Weight gain in small amounts is just as harmless as weight loss in small amounts. But weight gain in significant amounts (how long is a piece of string?) is, and should be, as much a concern as it's counterpart, loss. In fact, weight gain can sometimes be MORE serious than weight loss for all sorts of medical reasons, the most common of which are canine hypothyroidism and Cushing's disease. Thankfully, weight gain can usually be dealt with rather easily... with a little regime of controlled dieting and adherence to RECOMMENDED portions... IF you can "stomach" denying those hungry, gorgeous pet-eyes when you're at dinner.
One possible reason for weight gain in pets who are boarding can sometimes be the good intentions of the boarding facility's handlers, especially less experienced ones. It's possible that they overfeed your pooch thinking that they're giving extra love and attention, just like you do at home (right?). Now, at DKC, you'll be happy to learn that when this happens we obviously, promptly smack the hell out of those staff members until they're dizzy. (Joking!)
But another reason for weight gain is underlying health issues. If this is the case, why does the underlying health issue manifest only once your pet is in the boarding facility? That's a legitimate question and the answer is simply because your dog or cat is experiencing enormous amounts of excitement and change, and indeed in some cases unwanted but inevitable stress, and this can sometimes contribute to lowering the strength and robustness of their immune system, which of course can also be an issue in cases of weight loss.
When pet owners select a boarding facility, their first thoughts are almost always on the way the place looks. How it makes them feel. And there is no doubt at all that this is very important for a number of reasons, on a number of levels. But it's also very important to keep in mind that how a place looks and feels to a human is in most aspects pretty much irrelevant to a pet because a pet's needs and indeed their pleasure and health are affected by things we humans often do not at first consider.
The bottom line, and the most important attribute of a boarding facility when it comes to your pet's wellbeing is... the quality of staff (the handlers) and their level of real animal knowledge, whether you're concerned about weight loss/gain or any other aspect of your pet's health and care.
Boarding facility handlers need to be trained to recognize the warning signs of a whole range of potential health problems in general, and among the most important are any issues with regard to weight gain/loss because this is such an important indicator of overall wellbeing. A facility's handlers also need to be able to work closely with capable veterinarians (which means good relationships with quality clinics) because veterinary-level knowledge will obviously be a very potent positive contribution to assessment and, possibly, treatment once a handler initially successfully identifies that a problem may exist and if indeed that problem goes beyond what any boarding facility could or should properly manage themselves.
So try to keep front-of-mind that the best boarding facility is not only one that makes you feel good, but one that has knowledgeable handling staff and well-managed processes for identifying and dealing with health-related problems that might arise.
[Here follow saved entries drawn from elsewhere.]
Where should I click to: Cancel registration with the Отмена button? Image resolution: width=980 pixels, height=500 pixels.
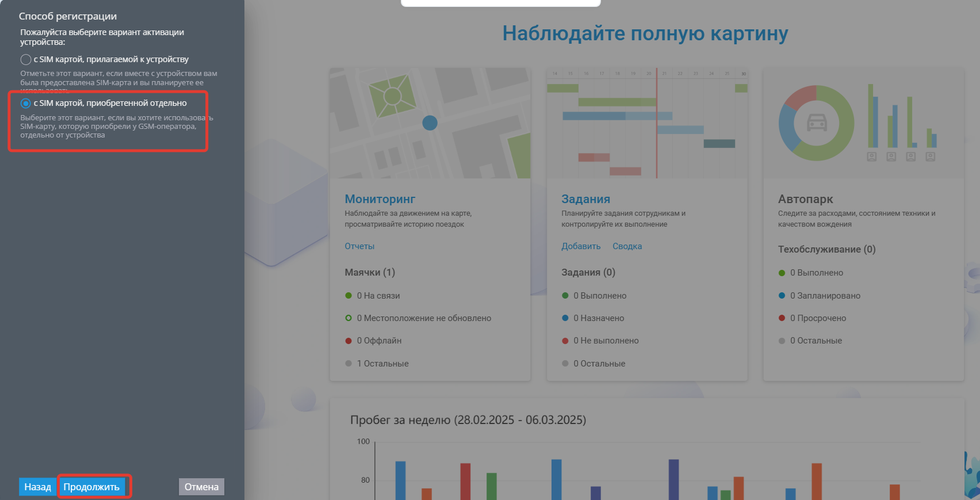point(201,487)
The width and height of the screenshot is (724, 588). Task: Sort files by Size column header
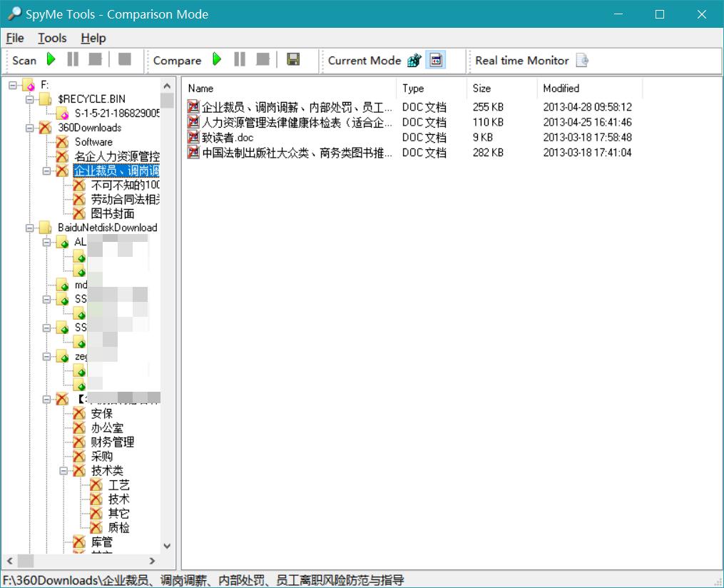tap(481, 88)
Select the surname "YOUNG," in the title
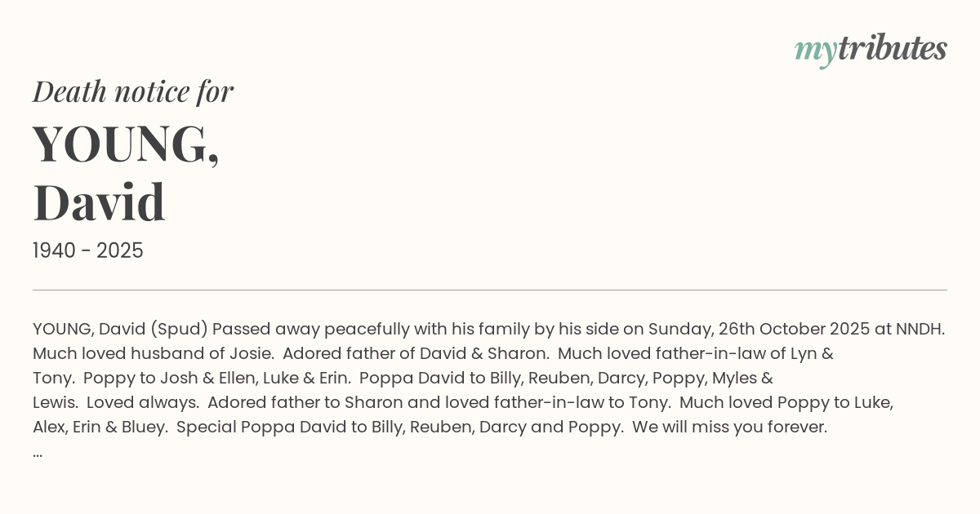This screenshot has height=514, width=980. (126, 144)
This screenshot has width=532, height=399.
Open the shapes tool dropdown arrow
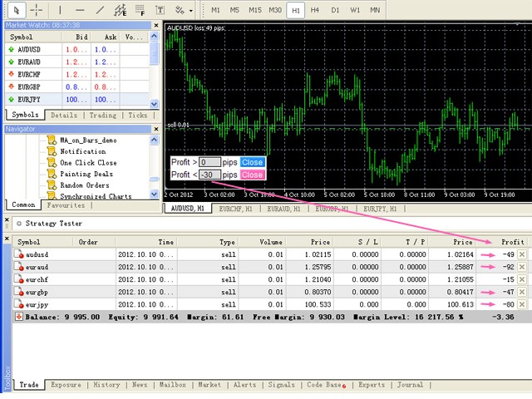[192, 11]
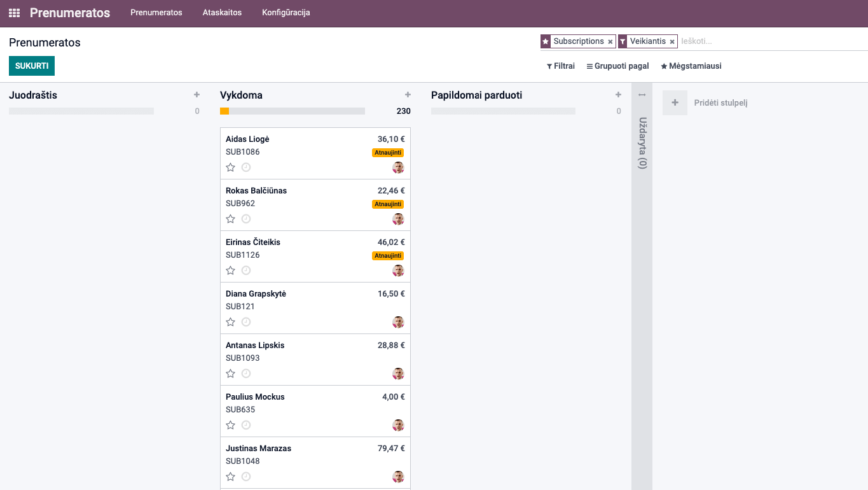Toggle favorite star on Aidas Liogė card
The image size is (868, 490).
click(x=231, y=167)
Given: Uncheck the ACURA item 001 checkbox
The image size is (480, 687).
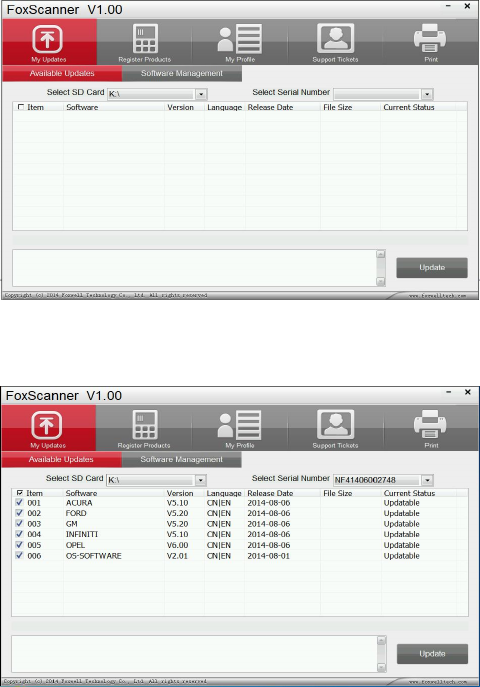Looking at the screenshot, I should point(19,503).
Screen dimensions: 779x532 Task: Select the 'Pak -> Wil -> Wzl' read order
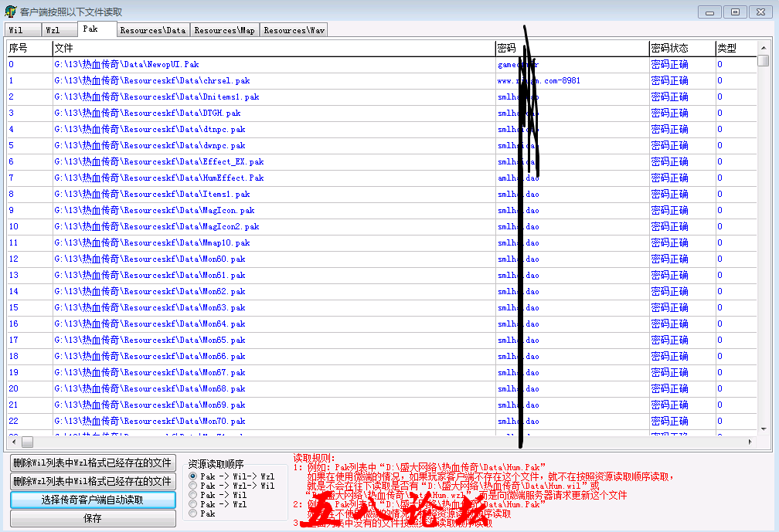(192, 476)
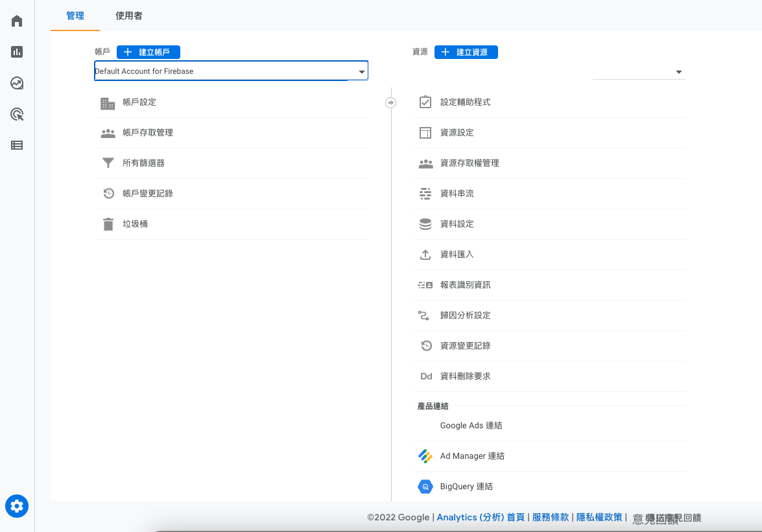Viewport: 762px width, 532px height.
Task: Click inside the account name input field
Action: (214, 71)
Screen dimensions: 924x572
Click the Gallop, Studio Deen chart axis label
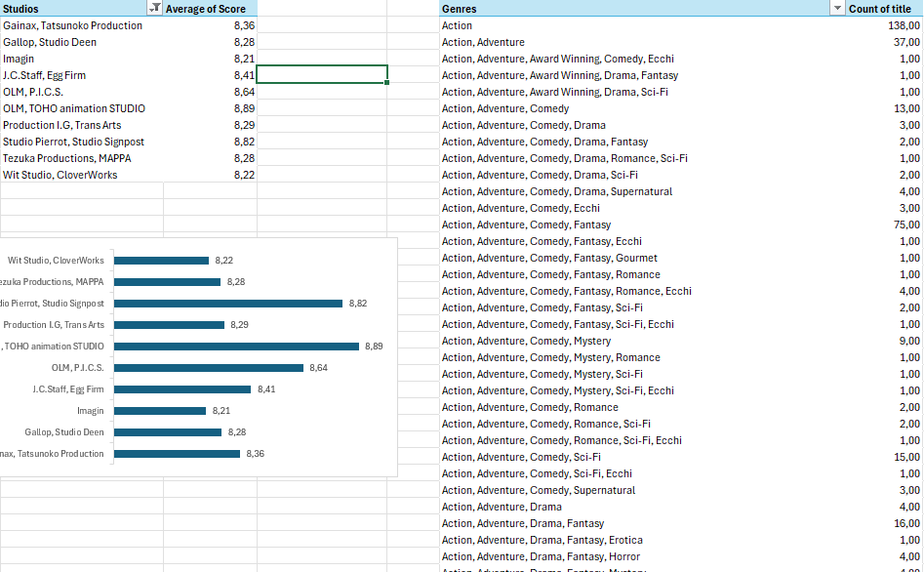coord(64,432)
Weight loss/gain is a very broad subject and, believe it or not, we could go on and on about it, even beyond this already lengthy reading you've just done (you are still here, right?). Our main aim has been to try to help you see a little beyond the first-thought obvious worries you understandably have, into some of the reasons behind weight changes in your pet while he or she is staying at a boarding facility. You see... we are very sensitive and get REALLY UPSET WHEN YOU YELL AT US!!